The commit sequence appends events to the event store before it commits the relational transaction that carries aggregate state and the outbox rows — the event store is the durable anchor (see ADR-0015). This closes the corrupting failure where the event store could be left missing a committed event, but it leaves a narrow, recoverable window: if the process dies between the append and the relational commit, the event is durable in the store while its outbox row never landed — so the event would never be published.

Reconciliation repairs that window by re-deriving the missing outbox rows directly from the event store. It runs two ways:

Automatically on server startup. Every protean server boot runs a one-time sweep before subscriptions start, so a crash self-heals on restart with no operator action:

$ protean server --domain=my_domain

The sweep is cheap when there is nothing to repair (it checks only the newest stored event unless that one is itself missing its row), never blocks boot (a failure is logged and startup continues), and is safe under --workers N — the composite unique index on (message_id, target_broker) makes concurrent sweeps idempotent.

On demand with the CLI. Run the same reconciliation yourself after a suspected crash, or from a cron job as a periodic safety net:

# Repair the default provider's outbox now
$ protean outbox reconcile --domain=my_domain

# Widen the scan window on a busy provider
$ protean outbox reconcile --provider=analytics --limit=5000 --domain=my_domain

Reconciled 2 outbox row(s) from the event store.

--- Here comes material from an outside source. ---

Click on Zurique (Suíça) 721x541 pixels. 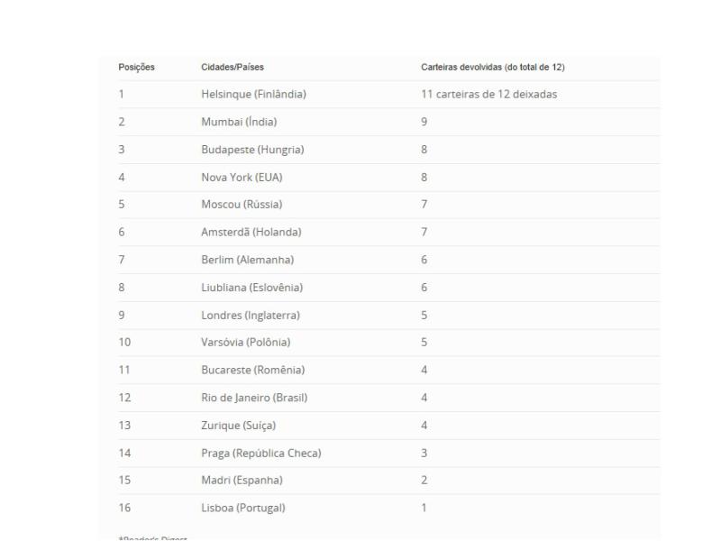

Only the internal-broker row is reconciled; external published-broker rows are re-derived by the processor once the internal row publishes. See the protean outbox reconcile reference for options and output.

Dispatch to external brokers

When events marked published=True need to reach partner systems or other bounded contexts, configure additional brokers in [outbox].external_brokers. Each published event creates one outbox row per broker, and each row is processed independently.

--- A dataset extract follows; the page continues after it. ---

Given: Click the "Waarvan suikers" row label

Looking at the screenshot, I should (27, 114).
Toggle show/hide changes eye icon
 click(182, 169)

The full workflow — including envelope stripping for external consumers — is covered in Dispatching Published Events to External Brokers.

Common errors

Condition	Behavior
`ConfigurationError` at startup: "`enable_outbox` is True but subscription type is `event_store`"	You have the legacy `enable_outbox = true` flag set, but `default_subscription_type` is `event_store`. The outbox publishes to brokers; event-store subscriptions never read from brokers. Remove `enable_outbox` or switch the subscription type to `stream`.
No rows appear in the outbox after raising events	The aggregate was likely not persisted through a repository. The outbox write happens in the same transaction as the aggregate `add()` — direct model writes bypass it.
Messages stuck in `PROCESSING` long after worker restart	A worker crashed while holding the lock. The default 5-minute `locked_until` expiry releases the row; no manual cleanup is required.
`ABANDONED` rows accumulating	A handler or broker endpoint is failing persistently. Inspect `last_error` on the row — the common causes are schema drift, missing broker streams, or downstream authentication failures.